This was an ugly looking offcut of boxelder that I knew had some real potential, and now that it’s finished, I can’t pick my favorite side. The wood came from the North Dakota farmstead established by my grandparents, Anton and Petrea Jacobsen.
5 inches x 5 inches. Homemade friction polish finish (50/50 shellac and boiled linseed oil blend).
I just finished a couple of silver maple bowls that I had roughed out back in July. The first one had the beginnings of some spalting, and when you hold it up to the light, you can see that there’s a bit of curl.
11 1/2″ diameter, 3″ high. Walnut oil finish.
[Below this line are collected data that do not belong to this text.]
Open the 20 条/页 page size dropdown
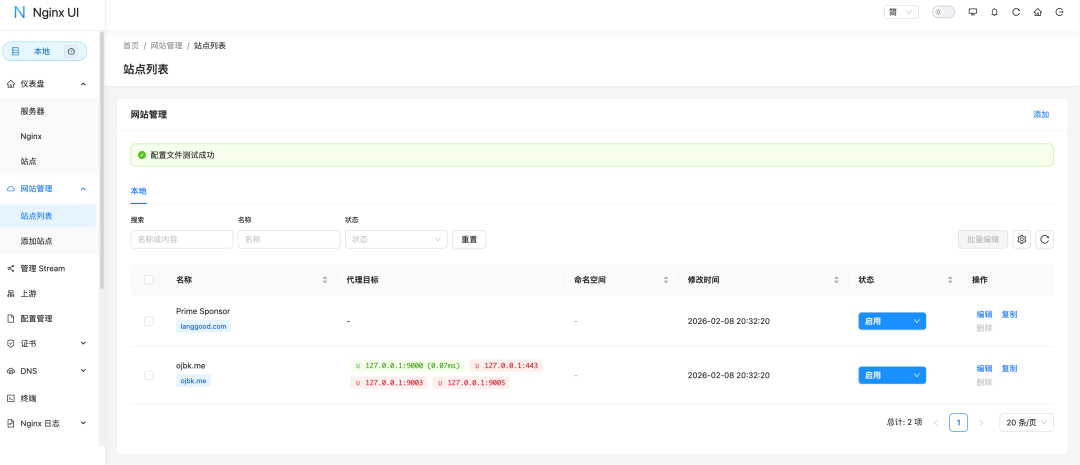This screenshot has height=465, width=1080. coord(1026,423)
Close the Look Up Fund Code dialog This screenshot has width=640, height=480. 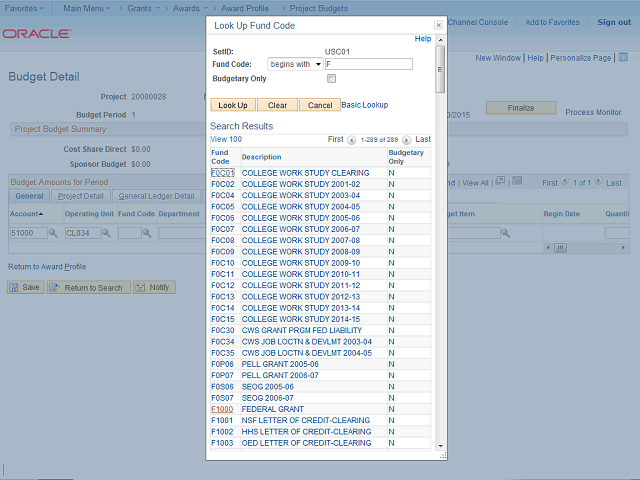[438, 25]
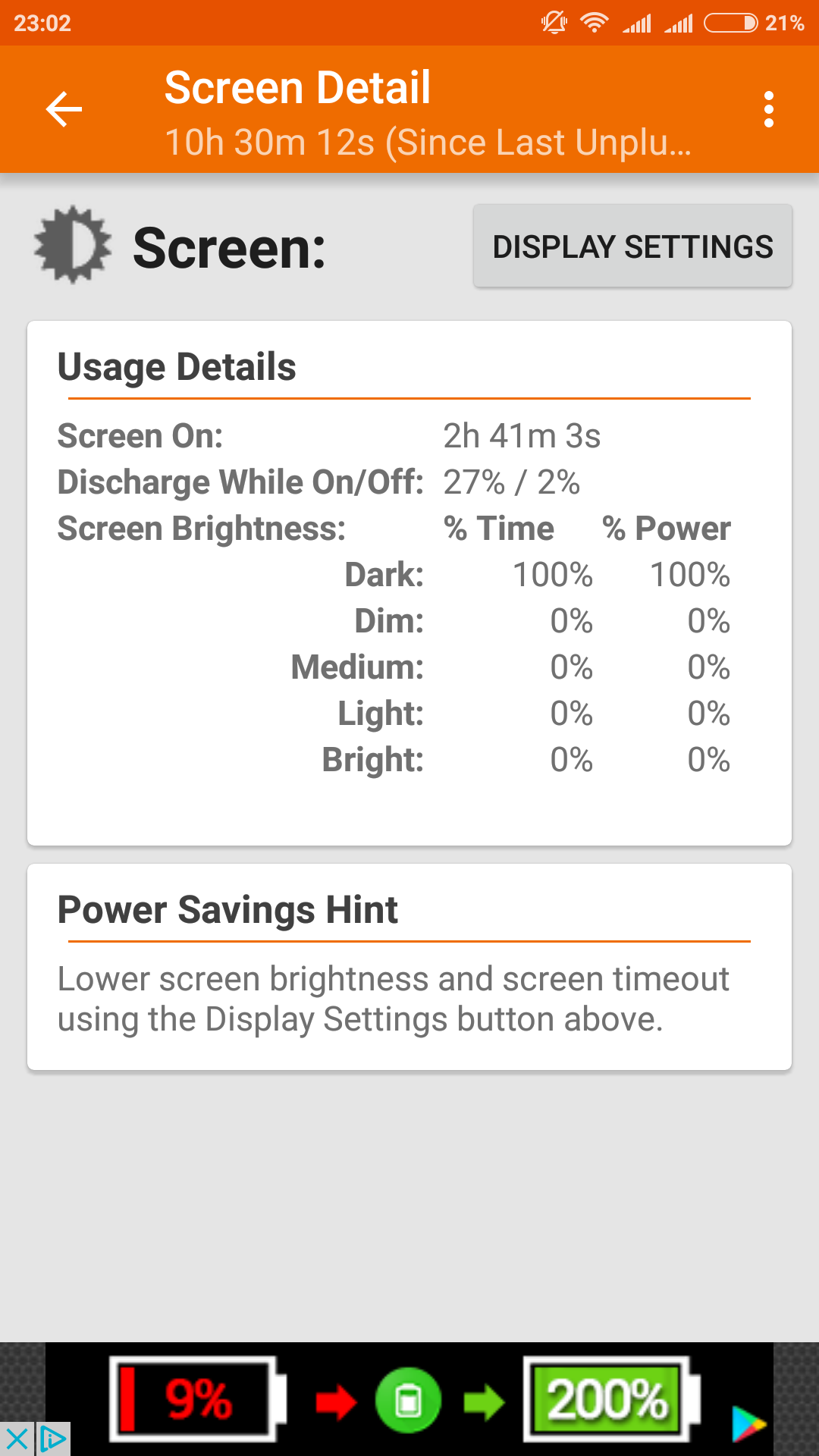This screenshot has height=1456, width=819.
Task: Tap the 200% green battery ad image
Action: [x=609, y=1399]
The curl in the second one is more pronounced. I gave this one a little foot to lift it off the tabletop just a bit.
12″ diameter, 3″ high. Walnut oil finish.
Here’s a peek at the curl. I’m always tickled when I find some of that in one of the pieces I turn. It’s like unwrapping a present.
American Elms are lovely trees that have been hit hard in recent decades by Dutch Elm disease, a fungal infection that has killed millions of trees in the United States. Our family farm had dozens of them in the woodlot and surrounding the yard, and one by one, they also succumbed. This bowl is from one of the last to go.
The crotch figure in this one looks to me as if the grain has been melted and sagged.
…and now you’re likely singing that song in your head: “The worms crawl out…”
Seems fitting for this bowl.
There’s a lot going on with this one. It’s maple–I’m afraid I’m not sure what specific type, but likely either Sugar Maple or Silver Maple, as both are native to North Dakota. This tree was standing dead in the woodlot on my family’s farm, and I cut it down this fall for firewood. However, there was a likely looking crotch about 20 feet up, so I sliced it open to see what it had going on.
Bingo! Not just some nice crotch figuring, but also plenty of spalting, and some beetle larvae tunnels. There’s an old saying among woodturners: “If you can drink soup from it, it’s a bowl. If you can’t it’s art.”